── Dataset content ──
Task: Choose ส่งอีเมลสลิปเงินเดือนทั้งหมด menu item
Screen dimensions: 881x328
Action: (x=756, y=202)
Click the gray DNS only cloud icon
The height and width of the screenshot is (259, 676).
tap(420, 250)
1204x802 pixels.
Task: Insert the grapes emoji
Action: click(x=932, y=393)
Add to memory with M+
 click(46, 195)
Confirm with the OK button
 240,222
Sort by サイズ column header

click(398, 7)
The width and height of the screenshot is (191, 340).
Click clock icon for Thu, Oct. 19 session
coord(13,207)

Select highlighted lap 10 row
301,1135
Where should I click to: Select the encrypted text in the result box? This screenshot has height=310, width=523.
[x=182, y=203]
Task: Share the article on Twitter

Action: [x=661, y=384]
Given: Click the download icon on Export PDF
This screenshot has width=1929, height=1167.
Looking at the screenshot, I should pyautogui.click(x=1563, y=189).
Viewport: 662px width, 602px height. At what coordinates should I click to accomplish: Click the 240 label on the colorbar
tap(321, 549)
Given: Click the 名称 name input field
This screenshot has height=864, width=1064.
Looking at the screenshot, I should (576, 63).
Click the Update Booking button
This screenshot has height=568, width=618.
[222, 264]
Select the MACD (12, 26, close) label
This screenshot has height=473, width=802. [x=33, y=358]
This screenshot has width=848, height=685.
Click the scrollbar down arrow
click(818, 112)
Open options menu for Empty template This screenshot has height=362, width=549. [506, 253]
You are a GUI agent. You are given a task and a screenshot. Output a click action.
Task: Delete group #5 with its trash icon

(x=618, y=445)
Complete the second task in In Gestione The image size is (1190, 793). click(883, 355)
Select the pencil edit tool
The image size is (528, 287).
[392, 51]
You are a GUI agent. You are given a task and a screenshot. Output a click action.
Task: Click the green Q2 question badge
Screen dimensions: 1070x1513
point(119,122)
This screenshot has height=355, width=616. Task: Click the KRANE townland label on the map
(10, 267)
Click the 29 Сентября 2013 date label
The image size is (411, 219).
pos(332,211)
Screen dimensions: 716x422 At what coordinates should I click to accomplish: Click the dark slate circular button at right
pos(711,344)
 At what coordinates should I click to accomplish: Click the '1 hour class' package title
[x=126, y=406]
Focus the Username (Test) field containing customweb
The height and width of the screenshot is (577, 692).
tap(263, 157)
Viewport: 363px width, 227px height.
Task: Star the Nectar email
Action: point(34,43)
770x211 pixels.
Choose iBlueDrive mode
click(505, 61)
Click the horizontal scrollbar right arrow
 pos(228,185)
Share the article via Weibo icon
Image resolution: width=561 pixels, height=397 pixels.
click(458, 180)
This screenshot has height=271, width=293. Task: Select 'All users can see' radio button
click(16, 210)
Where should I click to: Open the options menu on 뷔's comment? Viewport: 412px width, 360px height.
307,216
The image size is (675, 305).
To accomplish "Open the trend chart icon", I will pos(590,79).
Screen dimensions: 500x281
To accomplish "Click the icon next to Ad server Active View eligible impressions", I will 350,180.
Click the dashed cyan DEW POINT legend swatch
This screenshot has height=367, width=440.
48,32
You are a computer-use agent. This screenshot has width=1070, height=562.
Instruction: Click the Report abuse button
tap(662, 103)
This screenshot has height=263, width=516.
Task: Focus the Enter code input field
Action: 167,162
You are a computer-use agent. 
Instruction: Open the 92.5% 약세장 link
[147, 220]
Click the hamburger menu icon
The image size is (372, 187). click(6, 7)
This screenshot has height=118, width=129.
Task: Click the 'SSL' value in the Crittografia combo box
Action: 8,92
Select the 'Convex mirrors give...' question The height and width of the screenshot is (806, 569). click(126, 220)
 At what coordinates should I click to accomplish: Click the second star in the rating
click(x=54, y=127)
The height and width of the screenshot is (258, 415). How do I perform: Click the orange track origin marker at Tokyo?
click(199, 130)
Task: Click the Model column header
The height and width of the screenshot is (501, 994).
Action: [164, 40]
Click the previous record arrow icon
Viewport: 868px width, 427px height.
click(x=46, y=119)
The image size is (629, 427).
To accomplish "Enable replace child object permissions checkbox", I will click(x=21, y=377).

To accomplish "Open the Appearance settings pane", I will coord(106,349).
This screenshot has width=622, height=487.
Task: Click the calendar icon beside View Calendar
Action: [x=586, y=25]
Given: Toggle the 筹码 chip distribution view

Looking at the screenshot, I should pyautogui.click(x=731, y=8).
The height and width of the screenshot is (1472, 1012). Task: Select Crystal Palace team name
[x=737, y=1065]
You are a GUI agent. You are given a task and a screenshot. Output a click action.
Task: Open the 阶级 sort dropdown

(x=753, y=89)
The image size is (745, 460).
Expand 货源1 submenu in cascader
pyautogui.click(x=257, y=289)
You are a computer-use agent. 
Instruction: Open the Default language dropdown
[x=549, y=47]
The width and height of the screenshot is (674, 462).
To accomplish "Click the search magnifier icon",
───
Please count the lines above that contain the string "question" and reply with the number alone.

* Completed task:
2